Legislation, pastry, overtime and crackers – Hasso Hering

A few years ago, the State Capitol set up on a spring day.

A small bill pending in the Oregon Legislature caught my eye on Tuesday, not because it was particularly bizarre, but because Senate Democrats sent out a press release about it. It’s a story about it, and it leads to crackers at the end.

The bill is SB 1513, which authorized the Senate on a 24-2 vote. “Senate Democrats Protect Bakers From Unfair Labor Practices,” headlined their press release. (With the exception of Girod and Linthicum, so are minority Republicans, but the Ds didn’t mention it.)

The bill is now before the House. It states that employers are committing an unfair labor practice if they discipline or terminate workers who refuse to work overtime without at least five days’ notice of when overtime will be required.

What kind of workers? The bill applies to any “employee who is employed in a manufacturing establishment classified in the North American Industry Classification System under code 3118”.

Sounds unnecessarily obscure, doesn’t it?

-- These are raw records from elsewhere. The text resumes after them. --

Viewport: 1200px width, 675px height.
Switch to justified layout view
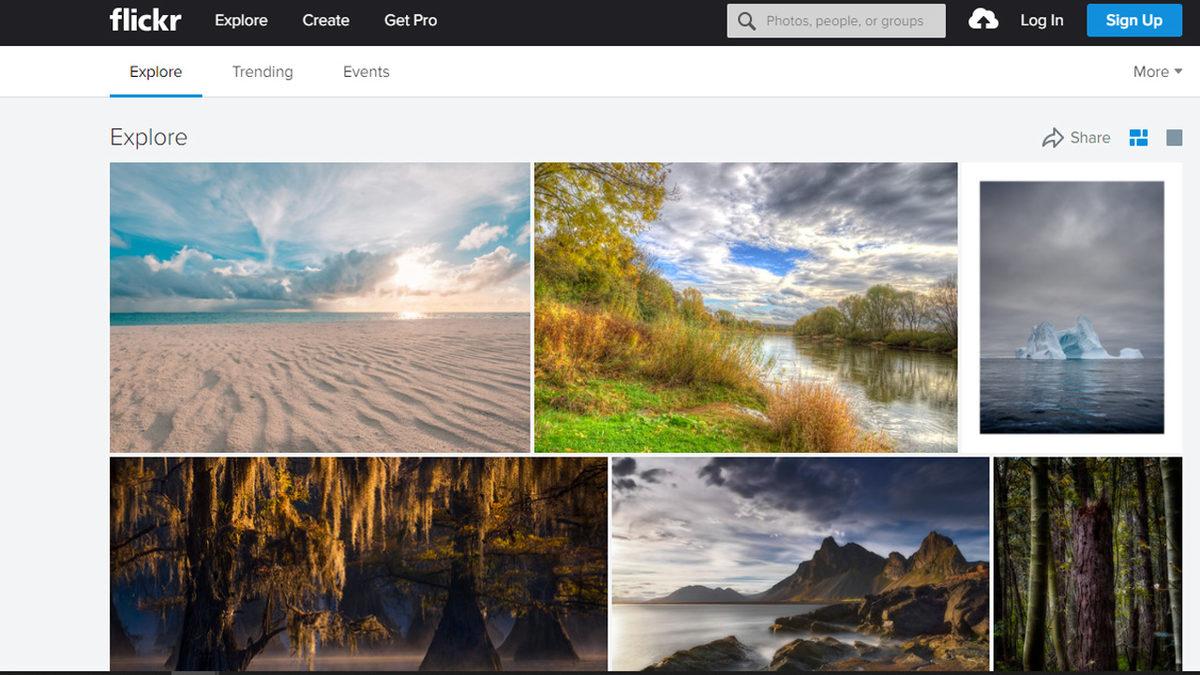[1138, 137]
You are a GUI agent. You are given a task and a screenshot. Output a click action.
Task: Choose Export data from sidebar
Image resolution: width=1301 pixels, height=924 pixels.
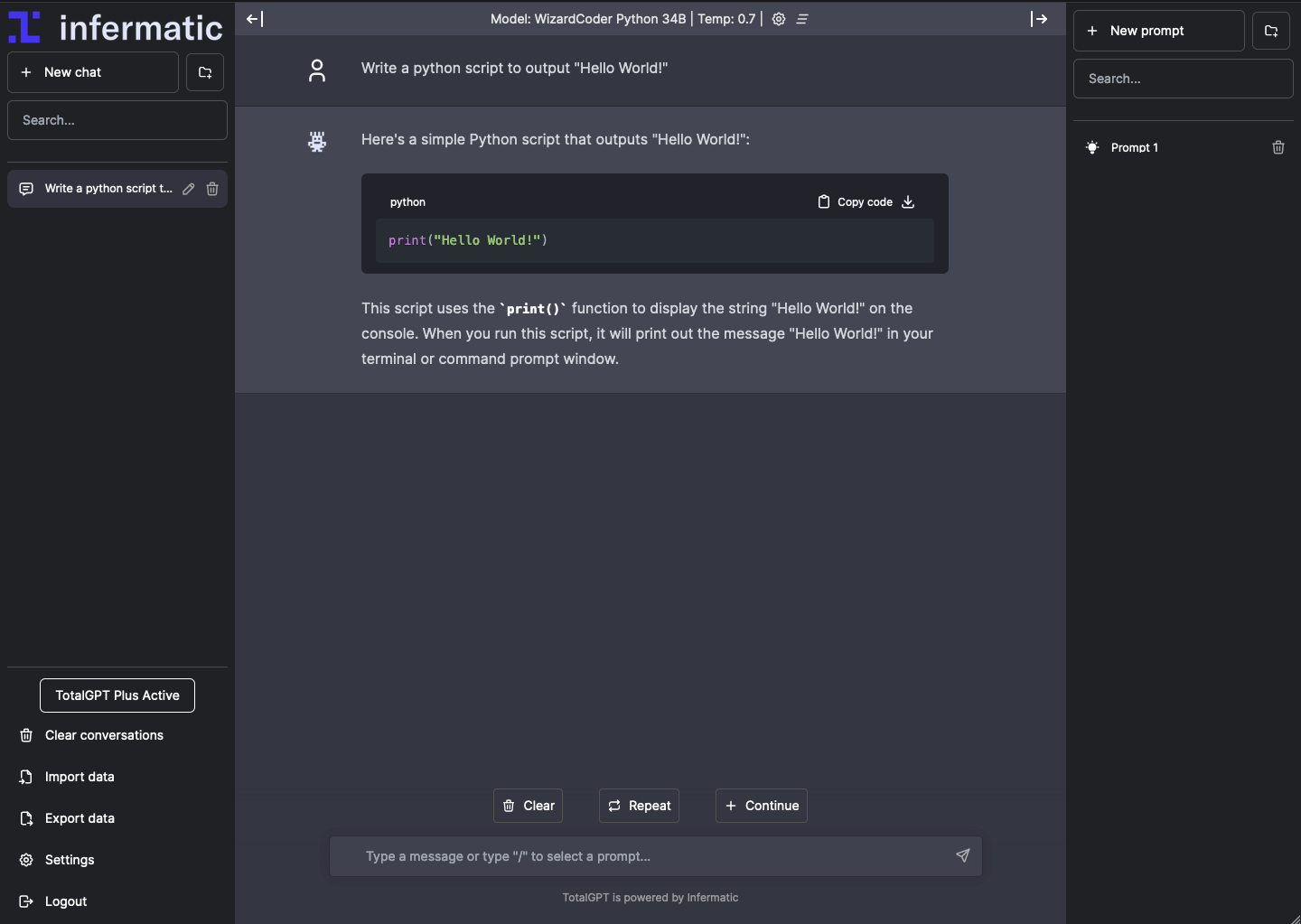(x=80, y=818)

When you look it up, you find that the code refers to commercial bakeries, bread and cracker makers, etc., including tortillas.

So why not say so in the bill? Oregon’s constitution requires that all laws and resolutions “be drafted in clear terms, avoiding the use of technical terms as much as possible.” If we interpret this strictly, Senate Bill 1513 will be unconstitutional when it becomes law because it is not clearly worded.

So why is this bill limited to bakeries and tortilla makers? Because it’s apparently driven by circumstances at a Portland bakery factory.

In written testimony, Portland Local 17 of Professional and Technical Employees said the bill would “address the disciplinary system to deny the forced overtime our union brothers and sisters are experiencing in northeast Portland and without no doubt in the whole industry”.

The union points to Bakers Union Local 364 at the Portland Nabisco plant, where it says refusing to work overtime on short notice results in a point of discipline.

“Regularly, the request for forced overtime only comes 10 or 15 minutes before they finish their regular 8-hour shift or even when they leave for the day,” Local 17 explains. When a worker receives 8 discipline points, they are suspended pending dismissal…Workers shouldn’t have to choose between picking up their kids or getting a discipline point for refusing an extra shift.”

Indeed, no one should face such a choice. But should what can happen in a factory justify a law that covers all bakeries, large and small?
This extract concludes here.